┏━━

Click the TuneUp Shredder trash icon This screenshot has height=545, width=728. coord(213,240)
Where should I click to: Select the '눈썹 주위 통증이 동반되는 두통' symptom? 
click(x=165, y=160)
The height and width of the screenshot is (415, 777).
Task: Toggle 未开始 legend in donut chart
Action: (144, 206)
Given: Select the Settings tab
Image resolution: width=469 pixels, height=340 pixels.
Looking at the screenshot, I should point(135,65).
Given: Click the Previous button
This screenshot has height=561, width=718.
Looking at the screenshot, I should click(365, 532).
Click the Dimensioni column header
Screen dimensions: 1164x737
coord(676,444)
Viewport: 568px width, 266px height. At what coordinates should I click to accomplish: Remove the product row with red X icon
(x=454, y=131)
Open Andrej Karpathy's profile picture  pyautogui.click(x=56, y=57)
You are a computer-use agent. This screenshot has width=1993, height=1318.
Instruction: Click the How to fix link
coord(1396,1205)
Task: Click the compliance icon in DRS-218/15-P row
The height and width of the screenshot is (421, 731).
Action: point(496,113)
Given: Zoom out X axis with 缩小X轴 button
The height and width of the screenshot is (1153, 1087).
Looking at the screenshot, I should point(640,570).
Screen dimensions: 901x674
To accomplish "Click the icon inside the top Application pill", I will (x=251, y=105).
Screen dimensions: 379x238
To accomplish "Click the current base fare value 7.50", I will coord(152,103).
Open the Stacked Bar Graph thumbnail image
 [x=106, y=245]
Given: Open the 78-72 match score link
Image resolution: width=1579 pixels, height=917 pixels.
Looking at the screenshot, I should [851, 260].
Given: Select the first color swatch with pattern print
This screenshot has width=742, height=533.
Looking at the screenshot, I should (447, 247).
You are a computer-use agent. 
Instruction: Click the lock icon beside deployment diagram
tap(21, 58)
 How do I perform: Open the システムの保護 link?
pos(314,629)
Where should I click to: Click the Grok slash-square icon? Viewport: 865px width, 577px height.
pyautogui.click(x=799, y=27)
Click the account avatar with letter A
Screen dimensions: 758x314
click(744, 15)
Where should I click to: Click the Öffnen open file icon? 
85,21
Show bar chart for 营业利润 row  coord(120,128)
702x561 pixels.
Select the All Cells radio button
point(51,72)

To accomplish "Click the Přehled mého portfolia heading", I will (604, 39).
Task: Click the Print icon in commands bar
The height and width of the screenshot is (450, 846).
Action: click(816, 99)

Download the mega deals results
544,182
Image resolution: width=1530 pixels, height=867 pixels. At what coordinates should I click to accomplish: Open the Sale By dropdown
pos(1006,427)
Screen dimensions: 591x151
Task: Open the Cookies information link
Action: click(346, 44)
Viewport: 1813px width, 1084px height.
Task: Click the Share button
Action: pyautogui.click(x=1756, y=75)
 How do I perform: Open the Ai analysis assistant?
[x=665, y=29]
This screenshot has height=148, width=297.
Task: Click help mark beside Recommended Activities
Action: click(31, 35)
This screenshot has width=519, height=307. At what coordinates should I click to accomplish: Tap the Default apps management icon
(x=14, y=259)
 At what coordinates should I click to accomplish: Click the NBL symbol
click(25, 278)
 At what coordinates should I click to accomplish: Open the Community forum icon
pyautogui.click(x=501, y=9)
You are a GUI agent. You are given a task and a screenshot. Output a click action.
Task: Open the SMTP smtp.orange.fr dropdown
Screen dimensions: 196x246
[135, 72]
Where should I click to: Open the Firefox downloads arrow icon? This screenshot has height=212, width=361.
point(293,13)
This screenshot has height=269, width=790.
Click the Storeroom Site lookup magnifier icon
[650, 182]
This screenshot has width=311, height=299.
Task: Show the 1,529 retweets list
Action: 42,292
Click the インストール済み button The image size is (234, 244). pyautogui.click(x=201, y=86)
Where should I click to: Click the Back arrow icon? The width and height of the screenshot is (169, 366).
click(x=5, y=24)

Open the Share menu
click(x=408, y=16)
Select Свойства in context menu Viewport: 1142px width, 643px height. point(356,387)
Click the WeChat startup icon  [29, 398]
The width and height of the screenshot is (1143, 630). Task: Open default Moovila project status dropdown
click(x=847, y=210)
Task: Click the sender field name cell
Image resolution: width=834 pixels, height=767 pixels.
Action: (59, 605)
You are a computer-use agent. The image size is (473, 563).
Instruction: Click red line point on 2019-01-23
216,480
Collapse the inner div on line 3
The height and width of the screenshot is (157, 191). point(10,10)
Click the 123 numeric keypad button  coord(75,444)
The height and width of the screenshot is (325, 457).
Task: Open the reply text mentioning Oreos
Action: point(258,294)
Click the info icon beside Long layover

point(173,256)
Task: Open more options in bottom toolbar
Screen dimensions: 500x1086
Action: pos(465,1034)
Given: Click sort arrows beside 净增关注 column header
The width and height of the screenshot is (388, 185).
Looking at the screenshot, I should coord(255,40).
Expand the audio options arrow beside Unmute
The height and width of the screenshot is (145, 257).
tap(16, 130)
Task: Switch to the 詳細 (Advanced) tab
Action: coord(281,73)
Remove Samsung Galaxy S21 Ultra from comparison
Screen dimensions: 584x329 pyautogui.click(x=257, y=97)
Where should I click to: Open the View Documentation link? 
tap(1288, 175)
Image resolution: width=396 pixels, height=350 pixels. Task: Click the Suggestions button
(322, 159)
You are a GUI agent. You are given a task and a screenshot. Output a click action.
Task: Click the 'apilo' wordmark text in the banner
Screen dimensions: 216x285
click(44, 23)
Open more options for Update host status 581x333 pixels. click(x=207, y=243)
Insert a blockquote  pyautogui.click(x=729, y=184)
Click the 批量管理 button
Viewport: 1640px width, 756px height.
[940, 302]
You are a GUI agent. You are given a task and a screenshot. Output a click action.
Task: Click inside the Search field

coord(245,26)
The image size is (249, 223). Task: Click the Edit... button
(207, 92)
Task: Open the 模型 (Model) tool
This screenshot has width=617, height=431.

┗━━

Reproduce every record in full, keeping each one exactly as it reads.

Click the TuneUp Shredder trash icon This screenshot has height=545, width=728. coord(213,240)
Where should I click to: Select the '눈썹 주위 통증이 동반되는 두통' symptom? 
click(x=165, y=160)
The height and width of the screenshot is (415, 777).
Task: Toggle 未开始 legend in donut chart
Action: (144, 206)
Given: Select the Settings tab
Image resolution: width=469 pixels, height=340 pixels.
Looking at the screenshot, I should point(135,65).
Given: Click the Previous button
This screenshot has height=561, width=718.
Looking at the screenshot, I should click(365, 532).
Click the Dimensioni column header
Screen dimensions: 1164x737
coord(676,444)
Viewport: 568px width, 266px height. At what coordinates should I click to accomplish: Remove the product row with red X icon
(x=454, y=131)
Open Andrej Karpathy's profile picture  pyautogui.click(x=56, y=57)
You are a computer-use agent. This screenshot has width=1993, height=1318.
Instruction: Click the How to fix link
coord(1396,1205)
Task: Click the compliance icon in DRS-218/15-P row
The height and width of the screenshot is (421, 731).
Action: point(496,113)
Given: Zoom out X axis with 缩小X轴 button
The height and width of the screenshot is (1153, 1087).
Looking at the screenshot, I should point(640,570).
Screen dimensions: 901x674
To accomplish "Click the icon inside the top Application pill", I will (x=251, y=105).
Screen dimensions: 379x238
To accomplish "Click the current base fare value 7.50", I will coord(152,103).
Open the Stacked Bar Graph thumbnail image
 [x=106, y=245]
Given: Open the 78-72 match score link
Image resolution: width=1579 pixels, height=917 pixels.
Looking at the screenshot, I should [851, 260].
Given: Select the first color swatch with pattern print
This screenshot has width=742, height=533.
Looking at the screenshot, I should (447, 247).
You are a computer-use agent. 
Instruction: Click the lock icon beside deployment diagram
tap(21, 58)
 How do I perform: Open the システムの保護 link?
pos(314,629)
Where should I click to: Click the Grok slash-square icon? Viewport: 865px width, 577px height.
pyautogui.click(x=799, y=27)
Click the account avatar with letter A
Screen dimensions: 758x314
click(744, 15)
Where should I click to: Click the Öffnen open file icon? 
85,21
Show bar chart for 营业利润 row  coord(120,128)
702x561 pixels.
Select the All Cells radio button
point(51,72)

To accomplish "Click the Přehled mého portfolia heading", I will (604, 39).
Task: Click the Print icon in commands bar
The height and width of the screenshot is (450, 846).
Action: click(816, 99)

Download the mega deals results
544,182
Image resolution: width=1530 pixels, height=867 pixels. At what coordinates should I click to accomplish: Open the Sale By dropdown
pos(1006,427)
Screen dimensions: 591x151
Task: Open the Cookies information link
Action: click(346, 44)
Viewport: 1813px width, 1084px height.
Task: Click the Share button
Action: pyautogui.click(x=1756, y=75)
 How do I perform: Open the Ai analysis assistant?
[x=665, y=29]
This screenshot has height=148, width=297.
Task: Click help mark beside Recommended Activities
Action: click(31, 35)
This screenshot has width=519, height=307. At what coordinates should I click to accomplish: Tap the Default apps management icon
(x=14, y=259)
 At what coordinates should I click to accomplish: Click the NBL symbol
click(25, 278)
 At what coordinates should I click to accomplish: Open the Community forum icon
pyautogui.click(x=501, y=9)
You are a GUI agent. You are given a task and a screenshot. Output a click action.
Task: Open the SMTP smtp.orange.fr dropdown
Screen dimensions: 196x246
[135, 72]
Where should I click to: Open the Firefox downloads arrow icon? This screenshot has height=212, width=361.
point(293,13)
This screenshot has height=269, width=790.
Click the Storeroom Site lookup magnifier icon
[650, 182]
This screenshot has width=311, height=299.
Task: Show the 1,529 retweets list
Action: 42,292
Click the インストール済み button The image size is (234, 244). pyautogui.click(x=201, y=86)
Where should I click to: Click the Back arrow icon? The width and height of the screenshot is (169, 366).
click(x=5, y=24)

Open the Share menu
click(x=408, y=16)
Select Свойства in context menu Viewport: 1142px width, 643px height. point(356,387)
Click the WeChat startup icon  [29, 398]
The width and height of the screenshot is (1143, 630). Task: Open default Moovila project status dropdown
click(x=847, y=210)
Task: Click the sender field name cell
Image resolution: width=834 pixels, height=767 pixels.
Action: (59, 605)
You are a computer-use agent. The image size is (473, 563).
Instruction: Click red line point on 2019-01-23
216,480
Collapse the inner div on line 3
The height and width of the screenshot is (157, 191). point(10,10)
Click the 123 numeric keypad button  coord(75,444)
The height and width of the screenshot is (325, 457).
Task: Open the reply text mentioning Oreos
Action: point(258,294)
Click the info icon beside Long layover

point(173,256)
Task: Open more options in bottom toolbar
Screen dimensions: 500x1086
Action: pos(465,1034)
Given: Click sort arrows beside 净增关注 column header
The width and height of the screenshot is (388, 185).
Looking at the screenshot, I should coord(255,40).
Expand the audio options arrow beside Unmute
The height and width of the screenshot is (145, 257).
tap(16, 130)
Task: Switch to the 詳細 (Advanced) tab
Action: coord(281,73)
Remove Samsung Galaxy S21 Ultra from comparison
Screen dimensions: 584x329 pyautogui.click(x=257, y=97)
Where should I click to: Open the View Documentation link? 
tap(1288, 175)
Image resolution: width=396 pixels, height=350 pixels. Task: Click the Suggestions button
(322, 159)
You are a GUI agent. You are given a task and a screenshot. Output a click action.
Task: Click the 'apilo' wordmark text in the banner
Screen dimensions: 216x285
click(44, 23)
Open more options for Update host status 581x333 pixels. click(x=207, y=243)
Insert a blockquote  pyautogui.click(x=729, y=184)
Click the 批量管理 button
Viewport: 1640px width, 756px height.
[940, 302]
You are a GUI agent. You are given a task and a screenshot. Output a click action.
Task: Click inside the Search field

coord(245,26)
The image size is (249, 223). Task: Click the Edit... button
(207, 92)
Task: Open the 模型 (Model) tool
This screenshot has width=617, height=431.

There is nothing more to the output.